DIRECTIONS FOR THIS TASK:
An exact copy of the entries below is needed, with every picture left out.

### RECORDS FOR THE TASK

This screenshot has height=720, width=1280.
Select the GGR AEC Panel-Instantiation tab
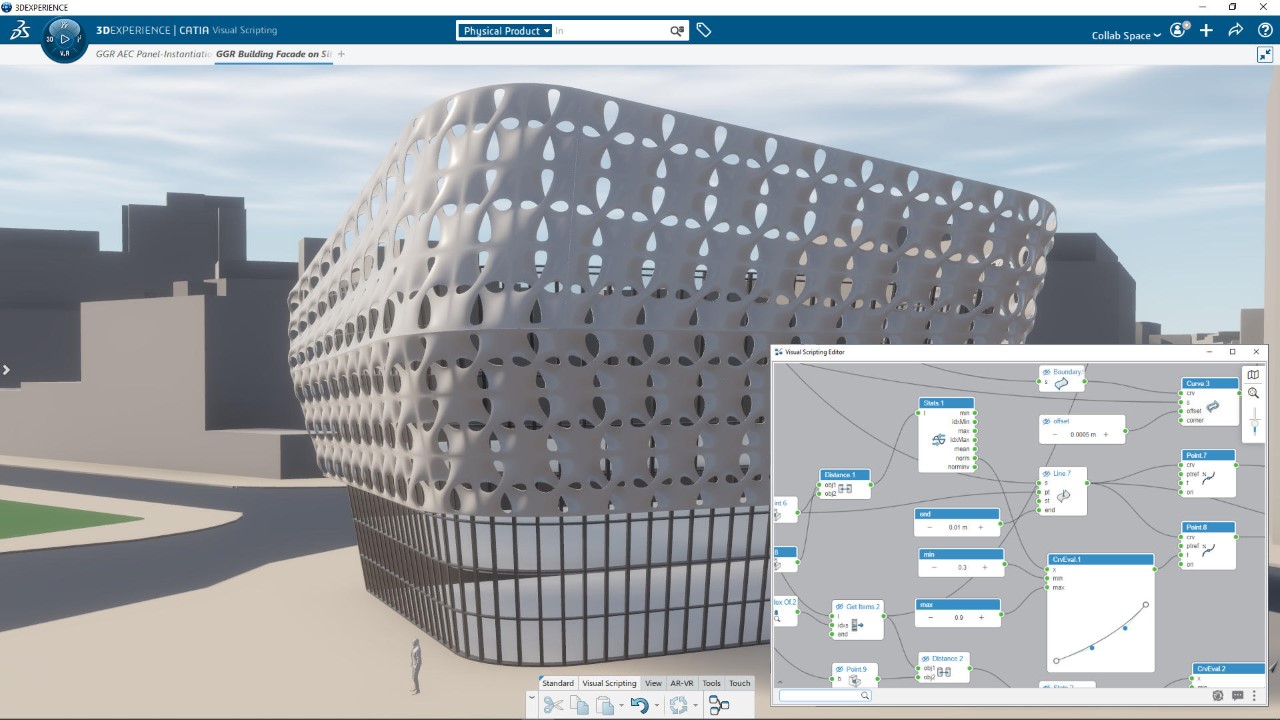[x=154, y=54]
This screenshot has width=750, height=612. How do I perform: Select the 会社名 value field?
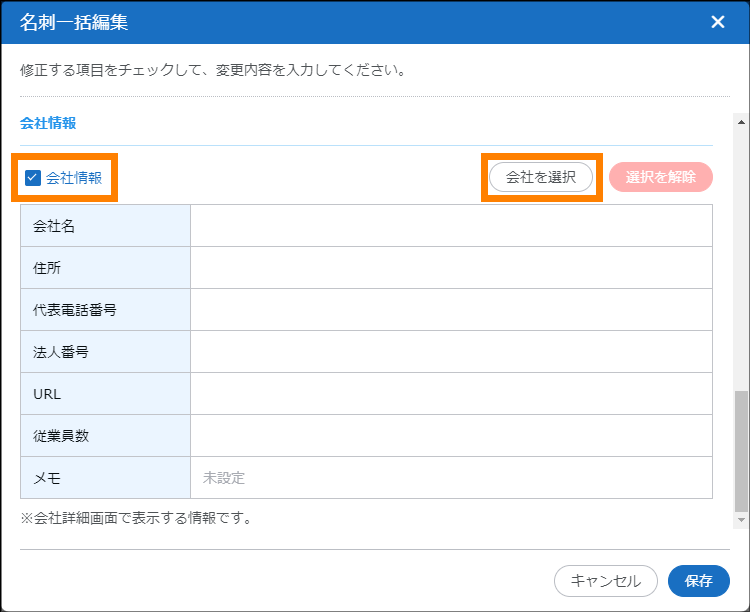(x=450, y=226)
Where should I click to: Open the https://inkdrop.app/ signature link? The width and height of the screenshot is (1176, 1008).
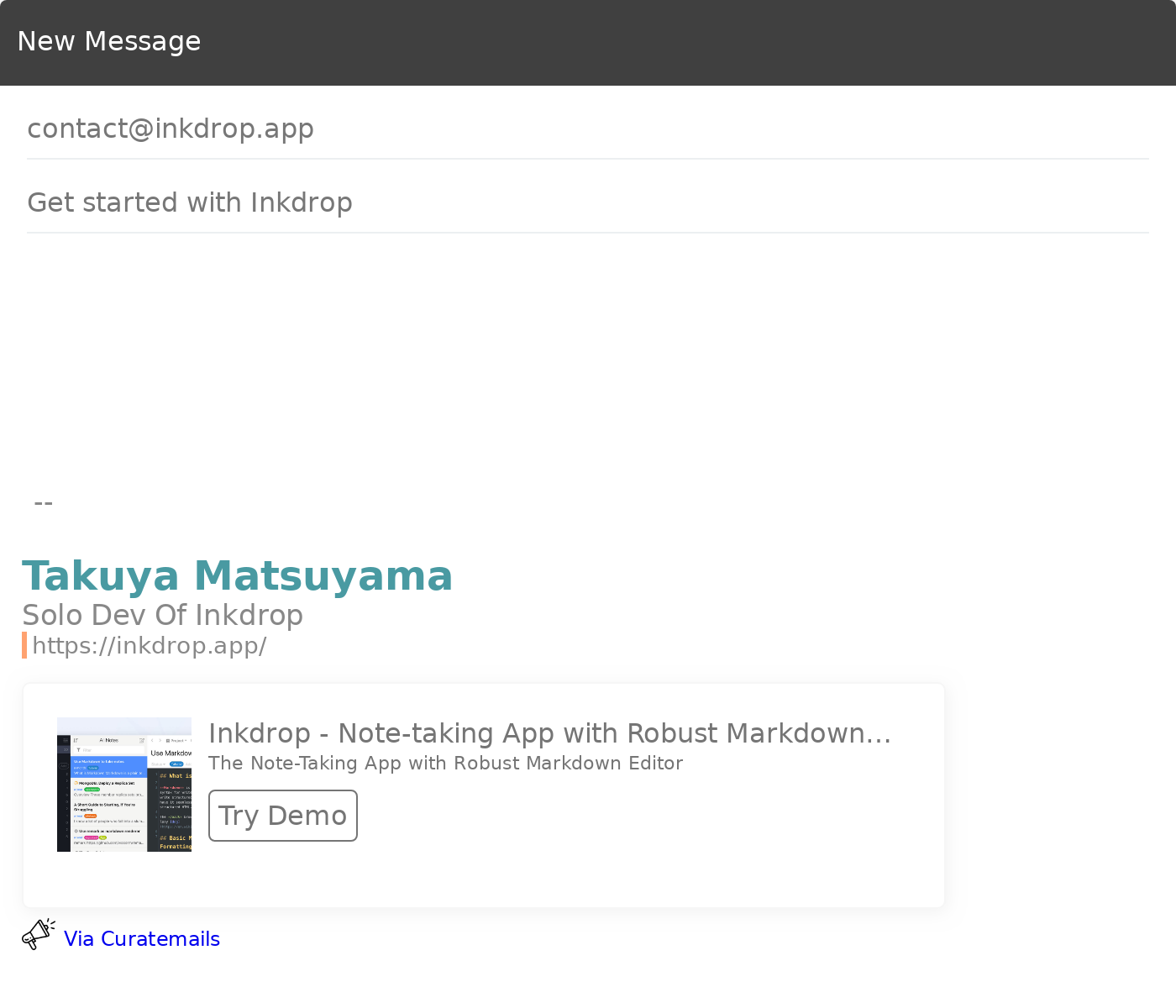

######

SOLUTION:
This screenshot has height=720, width=1280.
Select the GGR AEC Panel-Instantiation tab
[x=154, y=54]
This screenshot has width=750, height=612. How do I perform: Select the 会社名 value field?
(x=450, y=226)
Where should I click to: Open the https://inkdrop.app/ signature link? The width and height of the screenshot is (1176, 1008).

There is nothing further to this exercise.